The tweet in question "referred to a certain Goblin, whose wife and stepsons imported a Rolls-Royce vehicle. However, the reported offensive and insulting tweet does not make any mention of the president's name," said ZLHR. The eldest son of first lady Grace Mugabe from a previous marriage was recently reported to have imported two luxury cars into Zimbabwe.

ZLHR said that police confiscated O'Donovan's electronic devices during the raid, which was carried out in accordance with a search warrant granted by a magistrate on Thursday.

Mugabe's government created the cybersecurity ministry after facing unprecedented protests against the president—who has ruled the country since its independence, in 1980—on social media.

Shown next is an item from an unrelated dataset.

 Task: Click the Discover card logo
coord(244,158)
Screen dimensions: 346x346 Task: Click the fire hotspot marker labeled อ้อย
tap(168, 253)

Anti-Robert Mugabe protesters in Harare, Zimbabwe.
Opposition youth supporters demonstrate against President Mugabe in Harare, Zimbabwe, on April 14, 2016. JEKESAI NJIKIZANA/AFP/Getty Images

A social media movement named #ThisFlag, launched by Harare pastor Evan Mawarire, attracted thousands of followers and prompted a national shutdown of many businesses in July 2016. Mawarire had faced charges of subversion and inciting public violence but said he was recently cleared.

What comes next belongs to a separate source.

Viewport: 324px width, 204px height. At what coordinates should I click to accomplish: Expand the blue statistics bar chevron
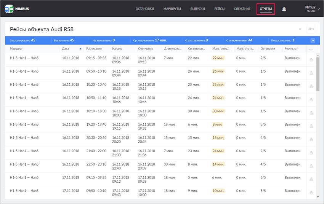(313, 40)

Rights groups criticized the creation of the cybersecurity ministry, calling it an attempt by the government to muzzle opposition, particularly ahead of elections scheduled for 2018. Mugabe is slated to run as the ruling ZANU-PF coalition's candidate in the elections.

According to Zimbabwean law, undermining the authority of or insulting the president is a criminal offense and can result in a one-year prison sentence or a fine.